Go through the entries below. Copy each line in which "computer" appears.

---

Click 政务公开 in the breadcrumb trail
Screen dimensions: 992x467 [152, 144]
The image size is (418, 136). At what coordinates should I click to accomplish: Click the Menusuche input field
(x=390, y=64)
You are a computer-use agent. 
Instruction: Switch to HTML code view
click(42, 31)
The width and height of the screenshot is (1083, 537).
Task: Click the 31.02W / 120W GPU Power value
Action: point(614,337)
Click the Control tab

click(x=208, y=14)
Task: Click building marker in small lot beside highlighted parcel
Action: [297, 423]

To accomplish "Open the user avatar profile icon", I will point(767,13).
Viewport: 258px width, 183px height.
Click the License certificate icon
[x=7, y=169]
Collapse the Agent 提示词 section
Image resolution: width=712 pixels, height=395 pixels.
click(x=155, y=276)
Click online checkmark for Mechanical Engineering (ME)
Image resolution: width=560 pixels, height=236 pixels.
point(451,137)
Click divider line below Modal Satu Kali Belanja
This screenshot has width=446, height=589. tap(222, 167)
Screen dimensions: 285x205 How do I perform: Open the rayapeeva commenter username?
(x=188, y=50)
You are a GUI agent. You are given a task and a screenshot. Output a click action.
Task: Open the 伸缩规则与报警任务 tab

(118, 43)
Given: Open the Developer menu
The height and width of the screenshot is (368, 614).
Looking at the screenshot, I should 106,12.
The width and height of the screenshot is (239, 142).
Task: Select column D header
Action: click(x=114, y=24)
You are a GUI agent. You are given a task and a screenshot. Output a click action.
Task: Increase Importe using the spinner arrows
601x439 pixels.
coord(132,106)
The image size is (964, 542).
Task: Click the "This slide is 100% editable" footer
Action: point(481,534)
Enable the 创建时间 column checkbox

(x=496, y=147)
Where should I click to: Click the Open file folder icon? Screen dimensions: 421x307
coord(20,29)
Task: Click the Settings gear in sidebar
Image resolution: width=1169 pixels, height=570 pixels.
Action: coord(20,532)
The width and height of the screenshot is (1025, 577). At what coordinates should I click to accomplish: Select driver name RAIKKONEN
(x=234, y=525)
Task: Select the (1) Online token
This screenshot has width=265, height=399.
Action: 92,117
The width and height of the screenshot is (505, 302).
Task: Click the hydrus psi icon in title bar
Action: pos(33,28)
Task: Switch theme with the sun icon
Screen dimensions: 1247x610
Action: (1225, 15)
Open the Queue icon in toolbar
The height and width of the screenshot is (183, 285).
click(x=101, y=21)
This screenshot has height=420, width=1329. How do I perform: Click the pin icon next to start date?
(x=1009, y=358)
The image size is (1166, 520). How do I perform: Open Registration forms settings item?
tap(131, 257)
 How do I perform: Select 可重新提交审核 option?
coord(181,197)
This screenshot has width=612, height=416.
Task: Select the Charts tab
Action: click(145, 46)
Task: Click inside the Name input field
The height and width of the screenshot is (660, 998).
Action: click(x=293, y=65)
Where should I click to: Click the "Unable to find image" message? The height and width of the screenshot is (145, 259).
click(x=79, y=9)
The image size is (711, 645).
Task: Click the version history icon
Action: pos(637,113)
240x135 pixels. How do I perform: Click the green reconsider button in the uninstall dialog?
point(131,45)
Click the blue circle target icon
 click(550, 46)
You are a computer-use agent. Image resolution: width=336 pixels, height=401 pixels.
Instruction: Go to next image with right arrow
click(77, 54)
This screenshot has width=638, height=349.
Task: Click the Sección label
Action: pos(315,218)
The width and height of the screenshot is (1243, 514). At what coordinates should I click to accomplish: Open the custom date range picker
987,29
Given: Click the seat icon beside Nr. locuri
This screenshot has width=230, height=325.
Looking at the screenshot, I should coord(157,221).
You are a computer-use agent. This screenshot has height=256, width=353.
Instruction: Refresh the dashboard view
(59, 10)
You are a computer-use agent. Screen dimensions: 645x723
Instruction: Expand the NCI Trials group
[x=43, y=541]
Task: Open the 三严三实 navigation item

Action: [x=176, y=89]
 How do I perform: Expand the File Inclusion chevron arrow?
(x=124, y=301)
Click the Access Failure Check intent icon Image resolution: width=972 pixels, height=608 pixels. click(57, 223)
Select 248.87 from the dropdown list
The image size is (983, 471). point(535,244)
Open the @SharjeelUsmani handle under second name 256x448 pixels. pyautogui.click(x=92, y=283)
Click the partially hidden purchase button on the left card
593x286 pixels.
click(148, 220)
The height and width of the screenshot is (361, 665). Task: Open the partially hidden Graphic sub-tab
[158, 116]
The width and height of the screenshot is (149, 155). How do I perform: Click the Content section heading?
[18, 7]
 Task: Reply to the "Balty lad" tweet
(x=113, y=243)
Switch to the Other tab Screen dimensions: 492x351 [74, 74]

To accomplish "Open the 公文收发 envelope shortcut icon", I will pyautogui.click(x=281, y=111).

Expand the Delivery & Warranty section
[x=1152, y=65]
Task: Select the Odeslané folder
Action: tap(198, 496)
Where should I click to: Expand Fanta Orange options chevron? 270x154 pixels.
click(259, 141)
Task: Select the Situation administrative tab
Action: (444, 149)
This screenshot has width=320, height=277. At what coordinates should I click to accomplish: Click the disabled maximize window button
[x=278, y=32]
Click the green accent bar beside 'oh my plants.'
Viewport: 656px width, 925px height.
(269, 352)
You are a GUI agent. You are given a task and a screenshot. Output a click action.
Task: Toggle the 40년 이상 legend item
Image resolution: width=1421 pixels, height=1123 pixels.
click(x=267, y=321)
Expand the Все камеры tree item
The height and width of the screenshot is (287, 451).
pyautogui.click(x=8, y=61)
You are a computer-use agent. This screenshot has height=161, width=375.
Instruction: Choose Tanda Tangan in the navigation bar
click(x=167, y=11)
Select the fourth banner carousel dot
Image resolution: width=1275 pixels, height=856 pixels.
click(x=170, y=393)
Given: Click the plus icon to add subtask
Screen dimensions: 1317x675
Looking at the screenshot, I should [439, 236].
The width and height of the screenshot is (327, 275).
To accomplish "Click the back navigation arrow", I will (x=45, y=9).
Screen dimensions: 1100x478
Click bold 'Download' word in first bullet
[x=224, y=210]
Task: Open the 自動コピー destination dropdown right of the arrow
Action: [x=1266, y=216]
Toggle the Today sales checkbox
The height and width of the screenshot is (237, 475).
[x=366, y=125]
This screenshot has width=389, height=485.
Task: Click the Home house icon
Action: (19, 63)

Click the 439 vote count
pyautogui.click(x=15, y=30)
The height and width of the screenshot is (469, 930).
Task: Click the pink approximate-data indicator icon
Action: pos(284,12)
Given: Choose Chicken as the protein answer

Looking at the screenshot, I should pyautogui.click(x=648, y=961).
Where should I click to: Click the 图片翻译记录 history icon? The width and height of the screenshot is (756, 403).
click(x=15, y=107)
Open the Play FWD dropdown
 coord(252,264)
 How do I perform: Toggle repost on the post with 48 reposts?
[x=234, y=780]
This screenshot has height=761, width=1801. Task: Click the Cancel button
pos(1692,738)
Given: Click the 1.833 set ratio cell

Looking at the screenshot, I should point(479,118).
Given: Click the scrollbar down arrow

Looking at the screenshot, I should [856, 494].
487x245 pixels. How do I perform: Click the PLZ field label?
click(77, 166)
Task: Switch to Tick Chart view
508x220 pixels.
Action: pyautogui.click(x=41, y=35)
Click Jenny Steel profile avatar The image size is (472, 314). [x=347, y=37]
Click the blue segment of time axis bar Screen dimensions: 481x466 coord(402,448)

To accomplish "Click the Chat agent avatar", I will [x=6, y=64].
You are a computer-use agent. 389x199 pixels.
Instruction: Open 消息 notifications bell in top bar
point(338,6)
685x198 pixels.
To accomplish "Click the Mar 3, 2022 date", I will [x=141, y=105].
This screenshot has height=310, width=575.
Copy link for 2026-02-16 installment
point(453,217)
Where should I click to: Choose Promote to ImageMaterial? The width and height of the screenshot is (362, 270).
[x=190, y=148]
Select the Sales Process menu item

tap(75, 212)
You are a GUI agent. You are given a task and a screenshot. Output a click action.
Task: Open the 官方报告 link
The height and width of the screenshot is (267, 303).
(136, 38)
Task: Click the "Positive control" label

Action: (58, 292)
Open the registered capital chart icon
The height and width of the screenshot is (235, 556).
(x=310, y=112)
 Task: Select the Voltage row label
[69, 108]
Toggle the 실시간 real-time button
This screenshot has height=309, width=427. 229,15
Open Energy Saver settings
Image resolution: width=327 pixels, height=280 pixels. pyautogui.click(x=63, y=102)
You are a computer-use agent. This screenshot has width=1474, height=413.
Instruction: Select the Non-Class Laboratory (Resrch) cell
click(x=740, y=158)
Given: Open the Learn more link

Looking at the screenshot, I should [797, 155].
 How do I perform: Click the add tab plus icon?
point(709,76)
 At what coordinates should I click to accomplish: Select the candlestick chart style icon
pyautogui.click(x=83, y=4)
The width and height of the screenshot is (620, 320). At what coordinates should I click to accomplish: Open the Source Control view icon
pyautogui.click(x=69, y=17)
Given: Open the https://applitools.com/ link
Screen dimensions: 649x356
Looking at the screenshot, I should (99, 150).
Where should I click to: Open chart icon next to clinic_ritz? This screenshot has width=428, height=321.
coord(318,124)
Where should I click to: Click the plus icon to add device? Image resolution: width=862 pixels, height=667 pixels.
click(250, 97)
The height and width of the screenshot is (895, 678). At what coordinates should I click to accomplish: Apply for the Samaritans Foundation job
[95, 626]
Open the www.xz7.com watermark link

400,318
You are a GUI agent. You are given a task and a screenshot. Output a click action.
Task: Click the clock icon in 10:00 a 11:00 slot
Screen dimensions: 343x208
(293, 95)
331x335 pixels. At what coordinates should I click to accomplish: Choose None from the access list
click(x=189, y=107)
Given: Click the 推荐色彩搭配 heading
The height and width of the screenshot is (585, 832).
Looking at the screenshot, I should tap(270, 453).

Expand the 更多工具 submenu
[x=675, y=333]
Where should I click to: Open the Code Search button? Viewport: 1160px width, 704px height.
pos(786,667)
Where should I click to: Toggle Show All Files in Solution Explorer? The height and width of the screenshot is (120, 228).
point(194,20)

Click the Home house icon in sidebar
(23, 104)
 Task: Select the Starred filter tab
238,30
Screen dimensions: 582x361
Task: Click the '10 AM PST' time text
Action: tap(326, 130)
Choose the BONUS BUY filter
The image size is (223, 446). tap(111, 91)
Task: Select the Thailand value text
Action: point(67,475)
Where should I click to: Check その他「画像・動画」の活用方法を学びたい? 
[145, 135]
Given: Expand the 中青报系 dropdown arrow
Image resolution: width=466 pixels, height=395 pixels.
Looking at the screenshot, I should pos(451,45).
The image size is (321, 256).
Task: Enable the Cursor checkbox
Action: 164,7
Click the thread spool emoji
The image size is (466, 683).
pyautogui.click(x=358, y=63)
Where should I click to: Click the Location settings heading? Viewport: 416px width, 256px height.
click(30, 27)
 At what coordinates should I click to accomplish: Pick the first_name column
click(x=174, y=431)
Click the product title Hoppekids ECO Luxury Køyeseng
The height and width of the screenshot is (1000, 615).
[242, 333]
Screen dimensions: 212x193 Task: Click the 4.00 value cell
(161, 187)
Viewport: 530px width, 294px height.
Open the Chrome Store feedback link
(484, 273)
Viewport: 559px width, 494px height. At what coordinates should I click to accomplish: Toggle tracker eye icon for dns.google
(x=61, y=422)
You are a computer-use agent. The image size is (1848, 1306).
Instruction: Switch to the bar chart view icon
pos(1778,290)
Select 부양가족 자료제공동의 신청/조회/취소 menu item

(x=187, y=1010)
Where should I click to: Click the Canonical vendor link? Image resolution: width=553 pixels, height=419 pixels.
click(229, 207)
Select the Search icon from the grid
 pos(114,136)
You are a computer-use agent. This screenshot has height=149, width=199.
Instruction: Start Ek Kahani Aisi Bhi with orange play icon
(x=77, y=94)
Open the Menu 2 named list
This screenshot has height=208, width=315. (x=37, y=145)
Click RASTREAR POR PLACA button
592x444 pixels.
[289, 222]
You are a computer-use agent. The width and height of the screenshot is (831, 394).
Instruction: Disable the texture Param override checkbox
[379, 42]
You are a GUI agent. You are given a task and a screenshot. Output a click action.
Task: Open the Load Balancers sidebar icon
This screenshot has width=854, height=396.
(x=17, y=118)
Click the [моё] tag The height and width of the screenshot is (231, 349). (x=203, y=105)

---

■ **RESULT OF THE EXERCISE**:
You are a computer-use agent. 
You are a computer-use agent. Image resolution: width=336 pixels, height=401 pixels.
You are a computer-use agent. This screenshot has height=256, width=353.
You are a computer-use agent. Screen dimensions: 645x723
You are a computer-use agent. This screenshot has height=161, width=375.
You are a computer-use agent. 389x199 pixels.
You are a computer-use agent. This screenshot has width=1474, height=413.
You are a computer-use agent. The image size is (1848, 1306).
You are a computer-use agent. This screenshot has height=149, width=199.
You are a computer-use agent. The width and height of the screenshot is (831, 394).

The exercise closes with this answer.